Several NW-trending ductile and partly mylonitic shear zones cross the Truong Son belt of Central Vietnam, along the Song Ma and Song Ca valleys and, north of the Kontum block, from Da Nang to Aluoi and Khe Sanh. High-grade metamorphic rocks of amphibolite facies, showing a retrograde evolution and consisting of ortho- and paragneisses, metavolcanics, amphibolites, marbles and quartzites are exposed along these structures. They display a homogeneous deformation pattern characterized by a generally steeply dipping foliation and a near-horizontal to gently plunging mineral stretching lineation, indicating a strike-slip tectonic regime of deformation. Along the southernmost fault zone at least, various and consistent kinematic indicators, including SC structures, asymmetric tails of porphyroclasts, prove that the strain and metamorphism have been generated by a phase of dominantly non-coaxial deformation with a dextral sense of shear. 40Ar 39Ar dating, applied on the high-grade metamorphic rocks minerals occurring along these zones, provide plateau cooling ages, closely around 245 Ma, establishing that this event took place in the lowermost Triassic as an early phase of the Indosinian orogeny. The existence of Indosinian movements in Vietnam, as they have been defined by previous authors during the early century, is now accurately confirmed and this is the first insight in the occurrence of ductile strike-slip tectonics of Indosinian age along NW-SE fault zones.
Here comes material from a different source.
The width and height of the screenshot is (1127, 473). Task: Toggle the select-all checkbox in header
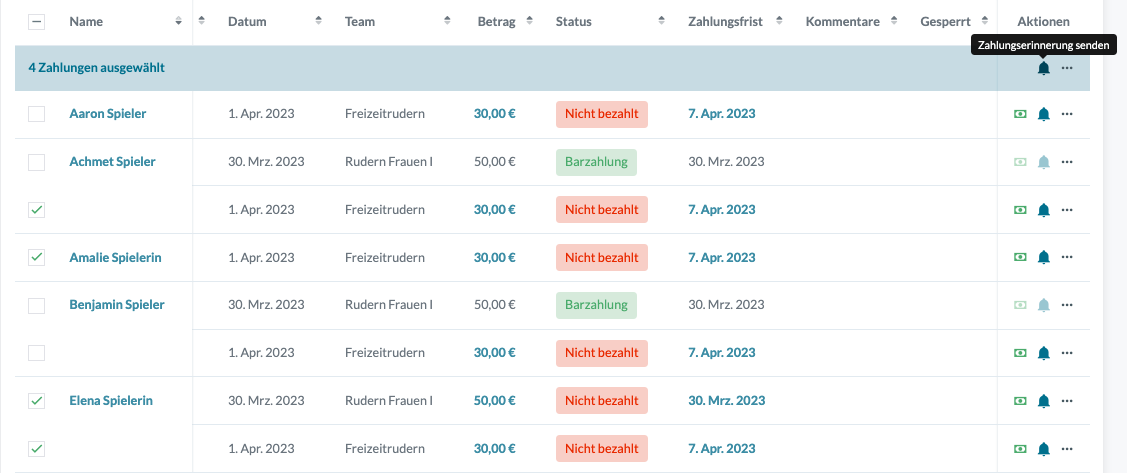[x=37, y=21]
Well-expressed in Central Vietnam is a Cretaceous thermal and deformational overprint, marked by epimetamorphism, which took place between 90 and 120 Ma, as attested by low-temperature degassing ages. This Cretaceous event is not found further north in the Song Ma zone where younger ages appear as a result of the influence of Cenozoic shear movements along the Red River fault which displays 20–30 Ma ages. On the northern flank of Song Ca, in the Bu Khang-Phu Hoat core complex, comparable Oligocene-Lower Miocene ages (20–35 Ma), yielded by biotite and phlogopite, reflect a strong overprinting and attest to a rapid uplift of the basement.